▶ The task
From the records below, set down exactly the lines starting with the line that contains "Read More (160, 1345)" and going on through the line that contains "Foto (886, 88)". Nothing else is wanted.

[Stored data entries]
----------------

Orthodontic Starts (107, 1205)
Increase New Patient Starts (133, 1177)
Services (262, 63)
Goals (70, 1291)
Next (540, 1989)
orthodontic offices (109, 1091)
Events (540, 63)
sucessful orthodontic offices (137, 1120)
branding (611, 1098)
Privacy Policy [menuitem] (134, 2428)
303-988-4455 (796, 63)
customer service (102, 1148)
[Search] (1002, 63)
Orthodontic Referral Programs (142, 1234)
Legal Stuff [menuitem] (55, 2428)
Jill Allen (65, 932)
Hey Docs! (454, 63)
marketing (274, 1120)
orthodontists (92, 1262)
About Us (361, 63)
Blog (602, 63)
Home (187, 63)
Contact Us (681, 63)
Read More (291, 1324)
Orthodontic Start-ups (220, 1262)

----------------

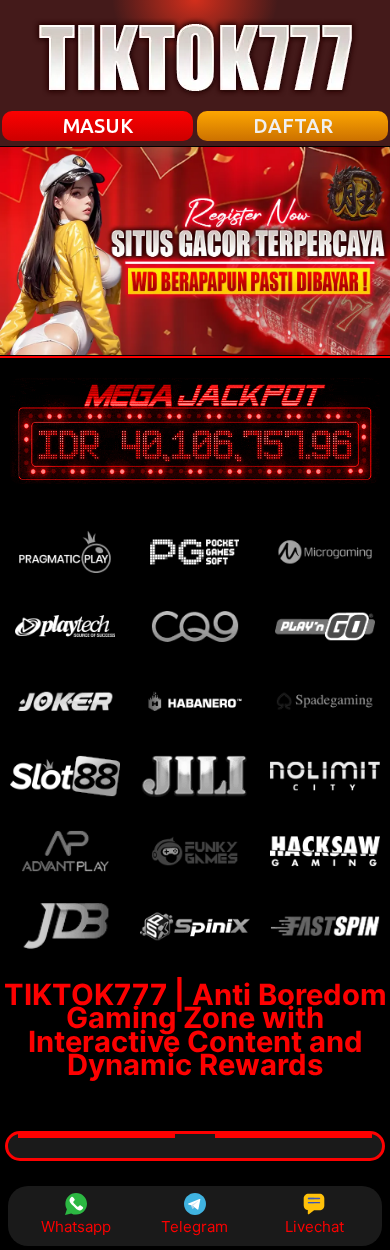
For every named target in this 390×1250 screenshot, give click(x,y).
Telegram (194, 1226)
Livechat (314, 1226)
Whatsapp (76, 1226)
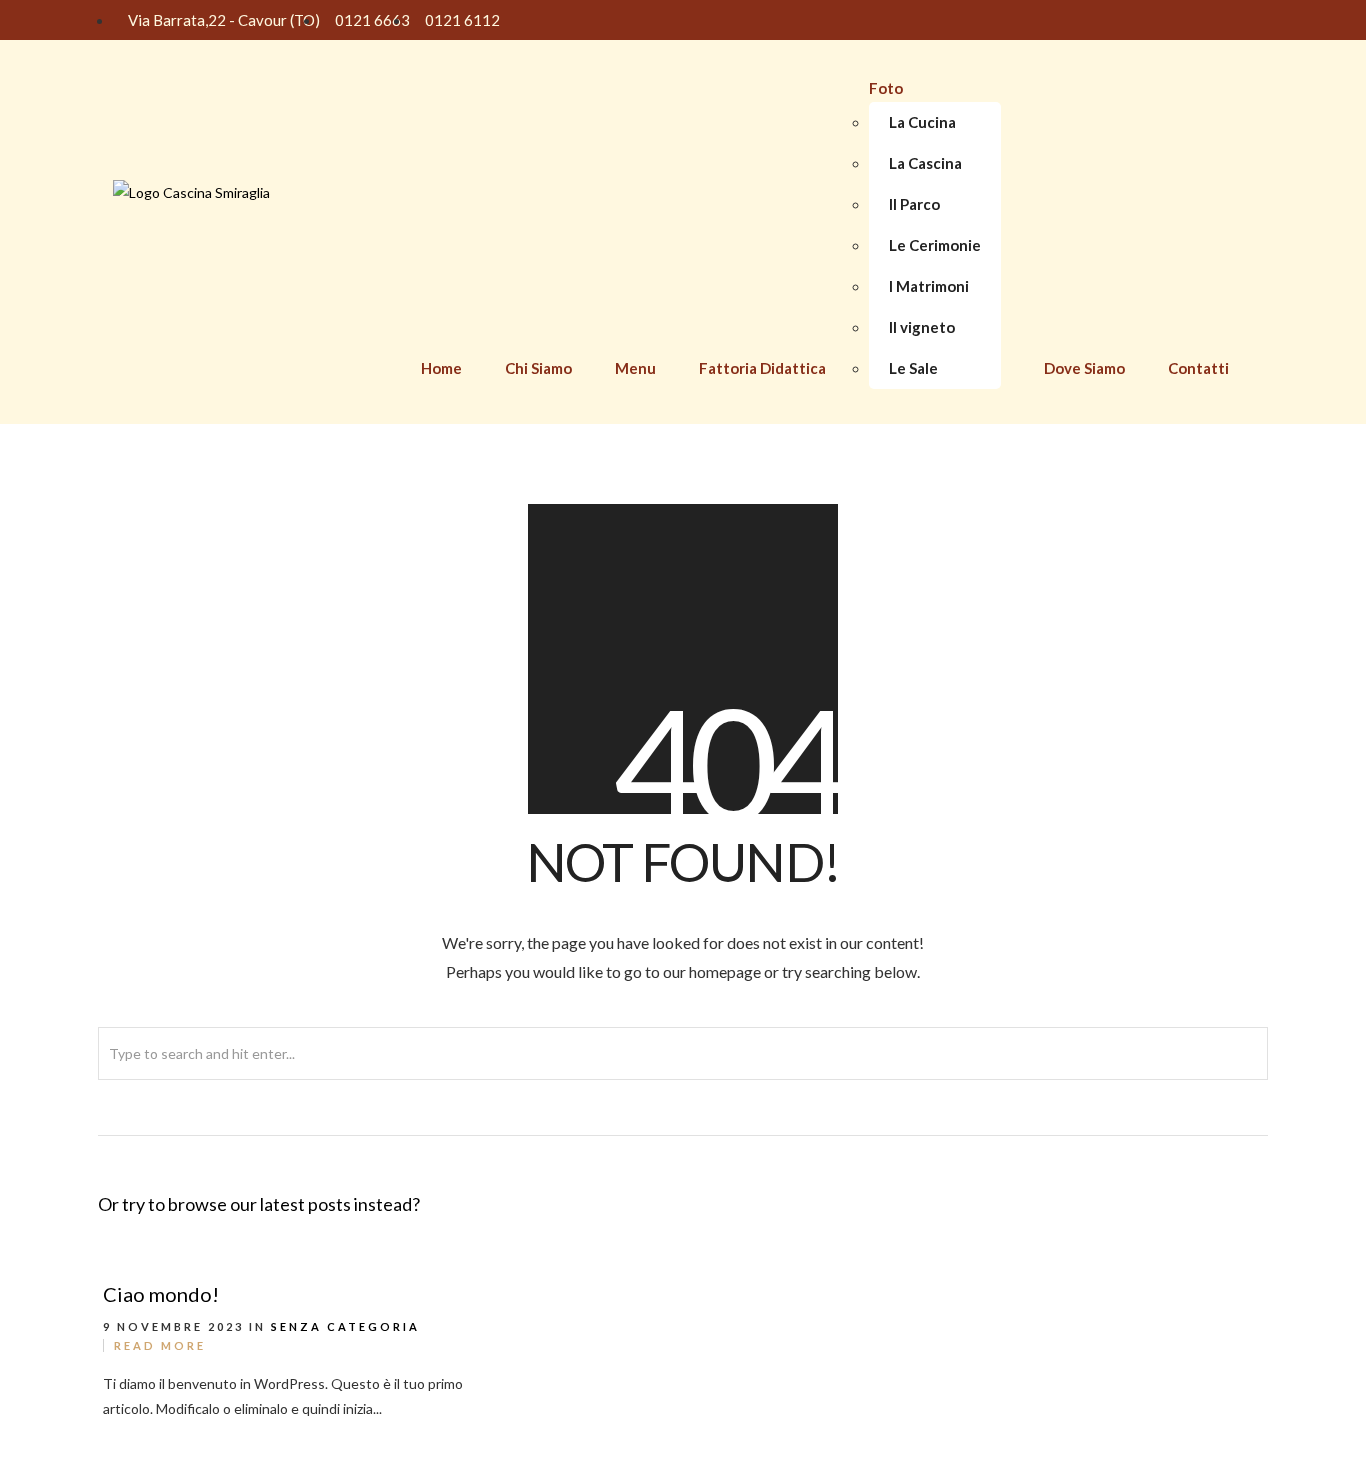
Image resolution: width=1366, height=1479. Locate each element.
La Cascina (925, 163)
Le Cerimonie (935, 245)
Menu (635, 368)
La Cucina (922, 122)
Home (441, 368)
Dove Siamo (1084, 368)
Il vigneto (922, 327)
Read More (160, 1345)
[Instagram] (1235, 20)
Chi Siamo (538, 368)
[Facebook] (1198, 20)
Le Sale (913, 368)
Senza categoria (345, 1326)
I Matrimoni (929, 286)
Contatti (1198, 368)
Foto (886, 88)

----------------

▶ Problem solution
Read More (160, 1345)
[Instagram] (1235, 20)
Chi Siamo (538, 368)
[Facebook] (1198, 20)
Le Sale (913, 368)
Senza categoria (345, 1326)
I Matrimoni (929, 286)
Contatti (1198, 368)
Foto (886, 88)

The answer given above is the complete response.